The California State Administrative Manual (SAM) defines information security as follows:
Information security refers to the protection of information, information systems, equipment, software, and people from a wide spectrum of threats and risks. Implementing appropriate security measures and controls to provide for the confidentiality, integrity, and availability of information, regardless of its form (electronic, optical, oral, print, or other media), is critical to ensure business continuity, and protect information assets against unauthorized access, use, disclosure, disruption, modification, or destruction. Information security is also the means by which privacy of personal information held by state entities is protected.
Information security management is an ongoing process of continual improvement. The Long Beach Community College District (LBCCD) is committed to protecting and managing its information assets. Therefore, LBCCD has adopted the California Community College Information Security Standard as defined by the California Community College Security Center. LBCCD information security policies, regulations, and business processes are to be adopted, derived, or aligned with this standard.
The CIA triad (Confidentiality, Integrity, and Availability) is a model that is used to guide security policy development. In the context of the CIA triad, ISO27002 defines information security as the preservation of the following:
CONFIDENTIALITY. Ensuring that information is accessible only to those authorized to have access.
INTEGRITY. Safeguarding the accuracy and completeness of information and processing methods.
AVAILABILITY. Ensuring that authorized users have access to information and associated assets when required.
LBCCD collects, compiles, stores, and manipulates data from a variety of sources. In order to apply the appropriate security protocols for safeguarding the data, the college must first classify the data into one of three levels: (1) confidential, (2) internal use, and (3) general.
LEVEL1: CONFIDENTIAL. Protected data that is sensitive in nature, poses a severe risk if exposed, and/ or is governed by legal statute.
LEVEL 2: INTERNAL USE. Protected data that is sensitive in nature, and/ or poses a moderate risk if exposed.

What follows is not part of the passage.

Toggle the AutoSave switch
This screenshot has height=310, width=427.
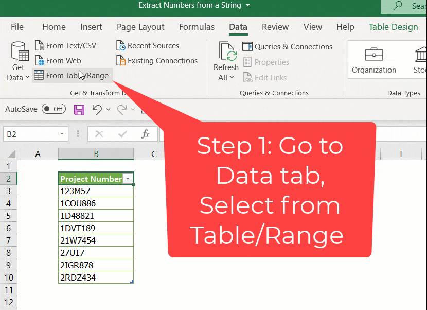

LEVEL 3: GENERAL. Disclosure of this information does not expose the college to financial loss or jeopardize the security of the college’s information assets.
Further details regarding data classifications can be found in the Long Beach Community College District Data Classification Standard.
Awareness & Training
The LBCCD security awareness program shall provide and promote awareness of the following:
- LBCCD information security policies, standards, procedures, and guidelines.
- Potential threats against LBCCD protected data and information assets.
- Appropriate controls and procedures to protect the confidentiality, integrity, and availability of protected data and information assets.
- LBCCD notification procedures in the event protected data is compromised.
LBCCD shall provide basic information security training for all employees. Individuals whose job functions require access to level 1 or level 2 data will undergo training relevant to those classifications.